- Data supplied
******************************
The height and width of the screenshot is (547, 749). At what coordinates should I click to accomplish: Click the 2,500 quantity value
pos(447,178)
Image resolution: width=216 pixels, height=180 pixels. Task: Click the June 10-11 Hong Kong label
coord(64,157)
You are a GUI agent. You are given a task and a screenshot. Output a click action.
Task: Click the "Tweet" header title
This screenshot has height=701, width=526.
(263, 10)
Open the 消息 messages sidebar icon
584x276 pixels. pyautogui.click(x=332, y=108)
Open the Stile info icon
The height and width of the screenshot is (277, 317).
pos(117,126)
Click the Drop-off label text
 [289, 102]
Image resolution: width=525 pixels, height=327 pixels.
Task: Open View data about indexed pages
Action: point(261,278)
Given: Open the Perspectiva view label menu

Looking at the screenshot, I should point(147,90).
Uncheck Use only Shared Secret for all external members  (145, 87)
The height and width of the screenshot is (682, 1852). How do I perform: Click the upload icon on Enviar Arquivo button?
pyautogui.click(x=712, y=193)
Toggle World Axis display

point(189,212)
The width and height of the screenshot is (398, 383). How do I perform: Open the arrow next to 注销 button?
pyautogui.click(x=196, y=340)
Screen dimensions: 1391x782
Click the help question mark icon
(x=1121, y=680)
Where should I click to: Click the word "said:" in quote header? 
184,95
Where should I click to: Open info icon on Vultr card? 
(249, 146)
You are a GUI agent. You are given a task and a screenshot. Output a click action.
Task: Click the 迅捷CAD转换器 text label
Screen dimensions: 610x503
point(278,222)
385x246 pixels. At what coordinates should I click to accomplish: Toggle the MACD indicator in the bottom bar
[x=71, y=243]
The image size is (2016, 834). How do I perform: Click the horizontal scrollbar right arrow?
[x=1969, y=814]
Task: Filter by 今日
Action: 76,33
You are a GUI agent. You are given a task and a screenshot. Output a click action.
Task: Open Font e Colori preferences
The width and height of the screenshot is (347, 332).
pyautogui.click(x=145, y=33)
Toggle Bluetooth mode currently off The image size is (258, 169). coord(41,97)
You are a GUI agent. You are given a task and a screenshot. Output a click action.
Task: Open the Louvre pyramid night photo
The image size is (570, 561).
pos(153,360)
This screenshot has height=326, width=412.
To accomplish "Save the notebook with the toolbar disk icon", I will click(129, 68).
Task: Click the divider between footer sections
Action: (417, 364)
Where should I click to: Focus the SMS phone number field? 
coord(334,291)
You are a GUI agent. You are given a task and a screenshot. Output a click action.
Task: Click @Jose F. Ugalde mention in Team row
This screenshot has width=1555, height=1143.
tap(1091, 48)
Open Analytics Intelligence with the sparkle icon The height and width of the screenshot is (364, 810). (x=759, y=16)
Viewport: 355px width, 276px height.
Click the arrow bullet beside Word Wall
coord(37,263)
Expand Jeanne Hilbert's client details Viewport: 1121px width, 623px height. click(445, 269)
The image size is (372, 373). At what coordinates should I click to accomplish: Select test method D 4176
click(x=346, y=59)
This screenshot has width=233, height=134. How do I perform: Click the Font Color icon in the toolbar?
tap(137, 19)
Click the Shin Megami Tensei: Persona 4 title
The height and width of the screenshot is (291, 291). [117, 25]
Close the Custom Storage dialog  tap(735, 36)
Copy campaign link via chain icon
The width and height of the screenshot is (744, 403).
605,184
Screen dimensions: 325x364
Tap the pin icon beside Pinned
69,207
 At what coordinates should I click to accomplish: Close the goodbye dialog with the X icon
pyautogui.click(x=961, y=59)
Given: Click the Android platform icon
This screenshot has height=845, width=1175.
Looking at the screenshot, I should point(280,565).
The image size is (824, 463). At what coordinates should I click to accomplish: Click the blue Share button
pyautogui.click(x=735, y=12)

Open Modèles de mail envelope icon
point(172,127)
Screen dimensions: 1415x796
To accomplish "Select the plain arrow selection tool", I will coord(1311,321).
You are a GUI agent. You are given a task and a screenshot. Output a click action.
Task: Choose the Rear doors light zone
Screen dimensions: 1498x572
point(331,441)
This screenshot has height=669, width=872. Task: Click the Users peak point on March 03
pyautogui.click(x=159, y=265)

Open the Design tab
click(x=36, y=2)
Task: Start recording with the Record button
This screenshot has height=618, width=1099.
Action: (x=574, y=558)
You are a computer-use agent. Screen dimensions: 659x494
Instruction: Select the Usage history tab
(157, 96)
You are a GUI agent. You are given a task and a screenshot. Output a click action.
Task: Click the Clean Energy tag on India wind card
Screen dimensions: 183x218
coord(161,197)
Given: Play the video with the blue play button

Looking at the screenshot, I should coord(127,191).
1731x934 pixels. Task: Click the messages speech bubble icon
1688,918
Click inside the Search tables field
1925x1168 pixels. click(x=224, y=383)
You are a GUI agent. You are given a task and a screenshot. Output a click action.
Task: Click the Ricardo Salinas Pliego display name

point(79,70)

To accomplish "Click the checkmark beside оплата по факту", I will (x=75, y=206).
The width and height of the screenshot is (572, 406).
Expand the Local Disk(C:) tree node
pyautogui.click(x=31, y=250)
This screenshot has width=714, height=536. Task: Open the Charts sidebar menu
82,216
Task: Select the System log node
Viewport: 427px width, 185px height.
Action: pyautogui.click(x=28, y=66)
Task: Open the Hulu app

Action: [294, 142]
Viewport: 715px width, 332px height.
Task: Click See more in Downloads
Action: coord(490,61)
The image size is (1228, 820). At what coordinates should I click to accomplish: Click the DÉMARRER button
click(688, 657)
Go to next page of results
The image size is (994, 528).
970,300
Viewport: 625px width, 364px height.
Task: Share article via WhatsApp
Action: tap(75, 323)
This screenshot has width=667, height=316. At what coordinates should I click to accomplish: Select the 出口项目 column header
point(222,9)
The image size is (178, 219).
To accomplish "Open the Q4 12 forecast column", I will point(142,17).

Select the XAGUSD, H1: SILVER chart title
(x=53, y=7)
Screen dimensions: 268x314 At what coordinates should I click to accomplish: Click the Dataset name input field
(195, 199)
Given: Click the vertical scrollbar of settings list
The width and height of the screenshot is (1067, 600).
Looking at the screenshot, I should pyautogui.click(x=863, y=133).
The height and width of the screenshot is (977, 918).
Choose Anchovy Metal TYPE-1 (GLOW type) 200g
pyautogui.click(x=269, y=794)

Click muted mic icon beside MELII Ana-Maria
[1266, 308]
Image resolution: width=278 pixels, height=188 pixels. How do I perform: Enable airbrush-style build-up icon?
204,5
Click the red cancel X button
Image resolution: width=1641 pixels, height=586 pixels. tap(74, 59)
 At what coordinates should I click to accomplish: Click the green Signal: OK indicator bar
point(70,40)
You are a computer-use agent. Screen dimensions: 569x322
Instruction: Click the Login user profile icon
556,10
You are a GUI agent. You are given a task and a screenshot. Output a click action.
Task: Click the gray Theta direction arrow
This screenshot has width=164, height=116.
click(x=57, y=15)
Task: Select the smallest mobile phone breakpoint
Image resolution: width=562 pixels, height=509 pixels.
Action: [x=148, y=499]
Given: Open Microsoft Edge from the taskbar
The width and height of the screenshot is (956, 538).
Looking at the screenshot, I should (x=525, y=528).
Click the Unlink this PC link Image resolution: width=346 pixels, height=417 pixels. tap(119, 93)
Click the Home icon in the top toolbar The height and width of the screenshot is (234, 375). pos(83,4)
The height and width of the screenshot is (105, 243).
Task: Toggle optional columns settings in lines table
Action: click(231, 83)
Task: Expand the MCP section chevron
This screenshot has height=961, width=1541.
******************************
- Exercise instructions
Rewrite the stretch of data from the line containing "Toggle Bluetooth mode" through the line containing "coord(334,291)", changing "notebook" to "document" and leaving everything else as it is.

- Reply
Toggle Bluetooth mode currently off The image size is (258, 169). coord(41,97)
You are a GUI agent. You are given a task and a screenshot. Output a click action.
Task: Open the Louvre pyramid night photo
The image size is (570, 561).
pos(153,360)
This screenshot has height=326, width=412.
To accomplish "Save the document with the toolbar disk icon", I will click(129, 68).
Task: Click the divider between footer sections
Action: (417, 364)
Where should I click to: Focus the SMS phone number field? 
coord(334,291)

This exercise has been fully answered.